You’ve said your piece and made a request. In a perfect world, the other person would say, ‘Yes, of course.’ However, even the most careful feedback can be met with defensiveness and hostility. How should you respond?
Just as you figured out your feelings and needs before the difficult conversation, hearing a ‘no’ is your chance to empathise with the other person. How is the other person feeling? And what unmet needs are stopping them from saying ‘yes’?
This is the hardest part of all: to see past their evaluations, thoughts and strategies, and stay focused on clarifying their underlying needs. In conflict, empathy is more effective than insisting or convincing.
‘Empathy is the gift of hearing someone without taking it personally,’—Marshall Rosenberg, author of Nonviolent Communication
To empathise, ask questions that aim to clarify the other person’s feelings and needs:
- Are you feeling hurt because you need some understanding?

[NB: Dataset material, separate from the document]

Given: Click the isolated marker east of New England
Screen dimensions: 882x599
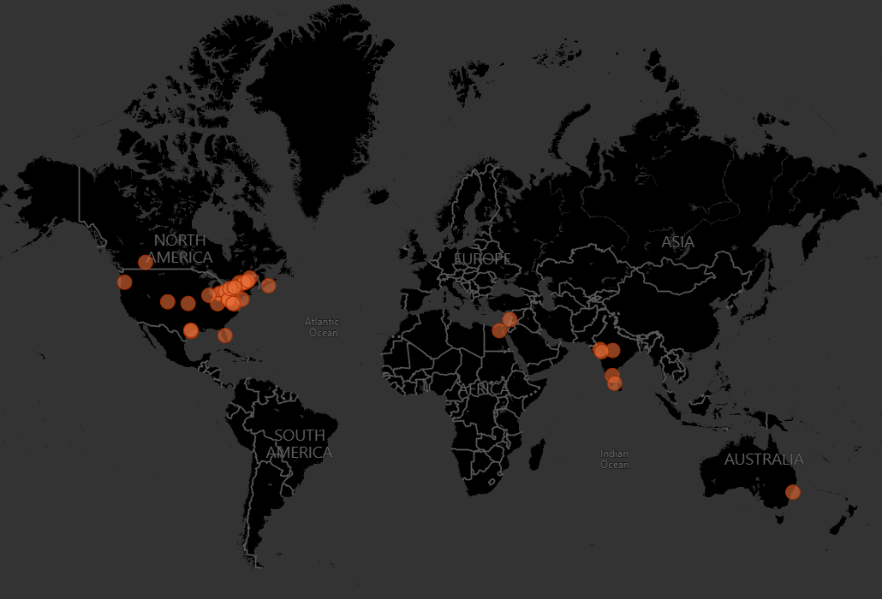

- Are you feeling angry because you need your hard work to be recognised?
- Is there more you’d like to say?
You don’t have to get it right — you just have to be curious. Silence is often more powerful than words, and when you uncover the needs that stop someone from saying ‘yes’, you’re much closer to finding a strategy that meets everyone’s needs.
Similarly, if you’re on the receiving end of a request and have to say ‘no’, state the underlying need that stops you from saying ‘yes’.

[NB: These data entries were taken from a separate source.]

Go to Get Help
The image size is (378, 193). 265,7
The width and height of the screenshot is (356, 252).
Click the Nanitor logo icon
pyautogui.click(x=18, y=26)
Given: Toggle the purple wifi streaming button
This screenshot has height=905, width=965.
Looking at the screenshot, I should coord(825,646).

The outcome of a difficult conversation isn’t necessarily an agreement. We hope that we can get our needs met, but sometimes this isn’t possible. The sad truth is that no one can meet our needs all of the time.
Ultimately, the responsibility of meeting our needs is our own. So we need to set boundaries and outline the consequences of crossing those boundaries.
Outlining consequences is one of the most uncomfortable parts of being a manager, especially for people that want to be liked. What if the other person thinks we’re being unfair?
Keep in mind that appropriate consequences are those whose purpose is to protect your needs, not to punish the other person. In other words, consequences should be protective, not punitive.
Let’s say an employee continually misses their sales quotas. As a manager, you are responsible for the effectiveness of your team — and every team needs effectiveness. If deadlines continue to be missed (the boundary), you might have to switch their responsibilities or move them on (the consequence). It’s not personal, it’s just what you’ll do to protect your need for effectiveness.
The art of compassionate leadership is in being able to empathise with others while also empathising with yourself. This helps you to communicate more directly, and to better manage healthy conflict. It can even make you a better designer, marketer, and salesperson.
I still feel vulnerable when exposing my emotions. It still takes time to identify what I need. And it’s still easier to identify what I don’t want than what I do want. But I’m persevering, and it’s having a massive impact on my relationships, by making difficult conversations just that little bit easier.